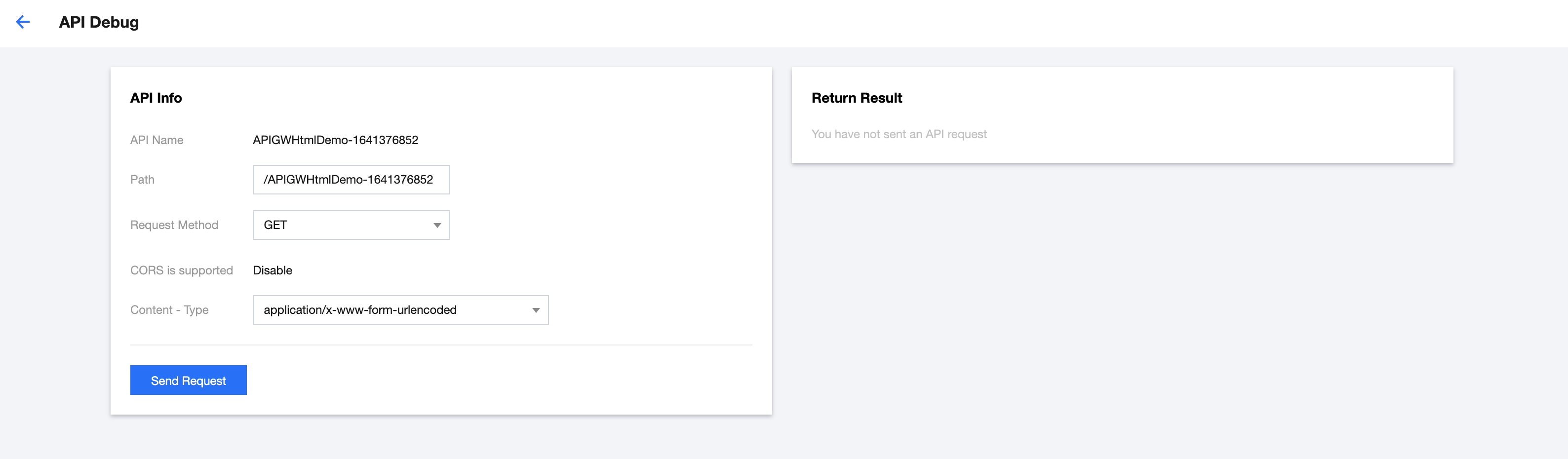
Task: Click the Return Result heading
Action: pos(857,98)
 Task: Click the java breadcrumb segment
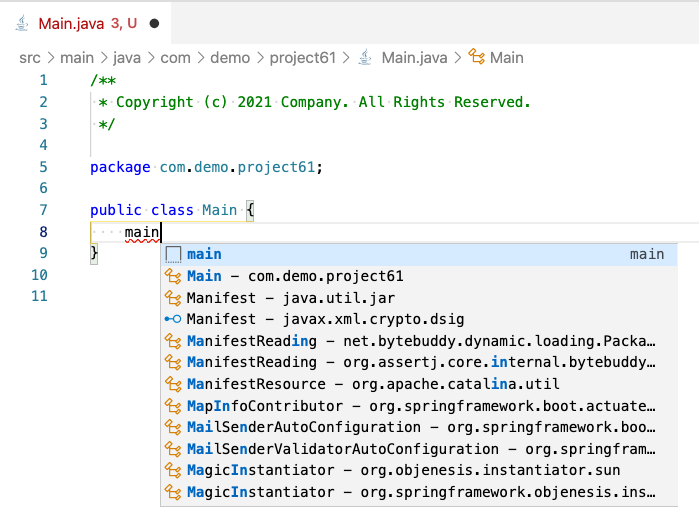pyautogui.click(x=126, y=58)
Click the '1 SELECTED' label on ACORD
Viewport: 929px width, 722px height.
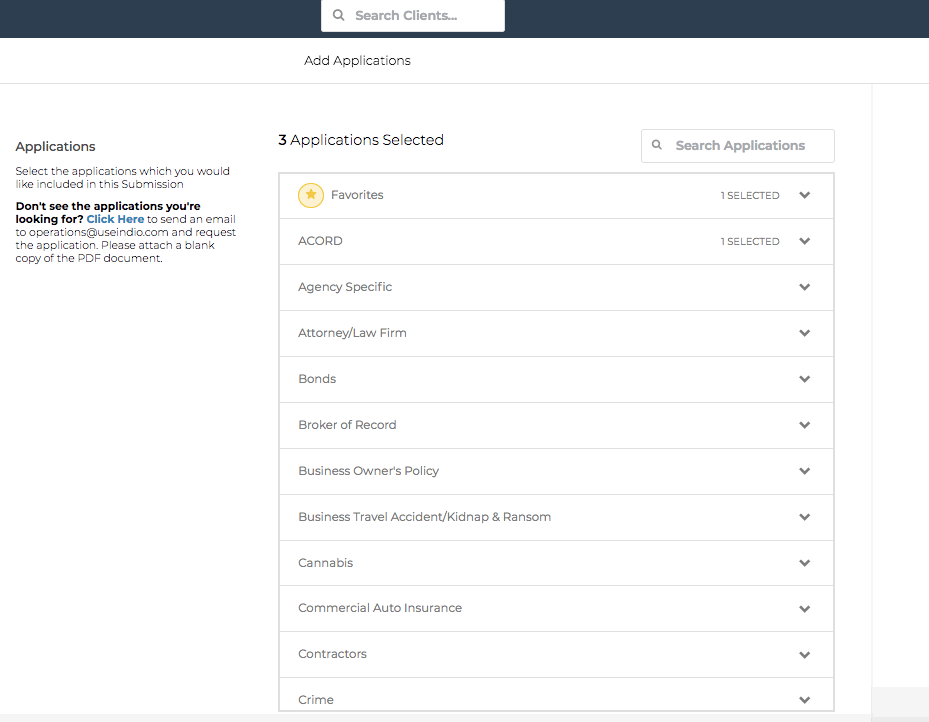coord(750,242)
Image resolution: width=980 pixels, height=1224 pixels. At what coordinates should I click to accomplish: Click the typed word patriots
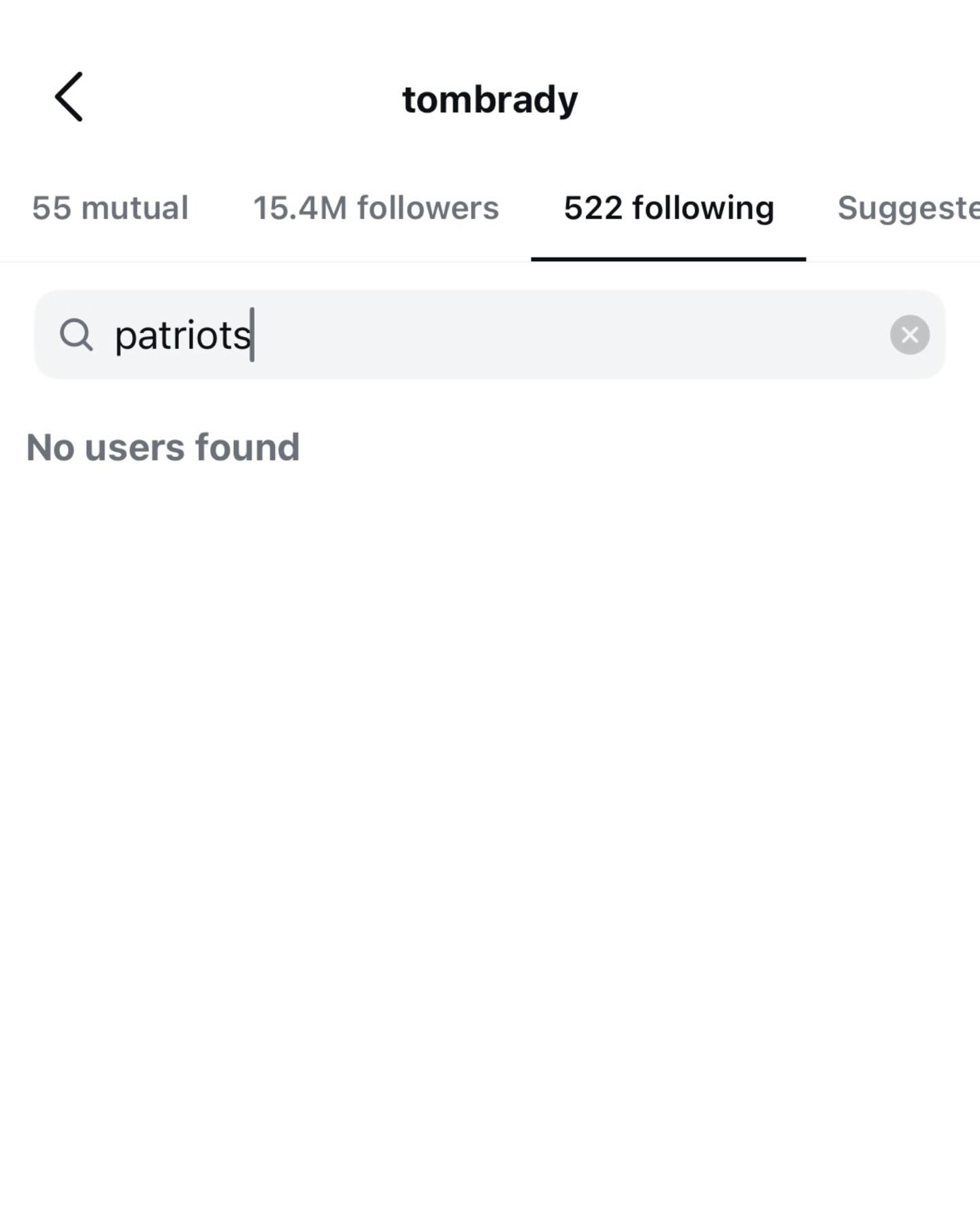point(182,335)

———

Your task: Recast everything from the line containing "Click the '1 SELECTED' label on ACORD" down to the last of the lines above as a two-column CSV with the headers instruction and click_point. Give one row per instruction, put its text and its answer each in a single quoted field with line breaks replaced by spaces, and leave the pictures out.

Full answer:
instruction,click_point
"Click the '1 SELECTED' label on ACORD Viewport: 929px width, 722px height.","coord(750,242)"
"Image resolution: width=980 pixels, height=1224 pixels. At what coordinates should I click to accomplish: Click the typed word patriots","point(182,335)"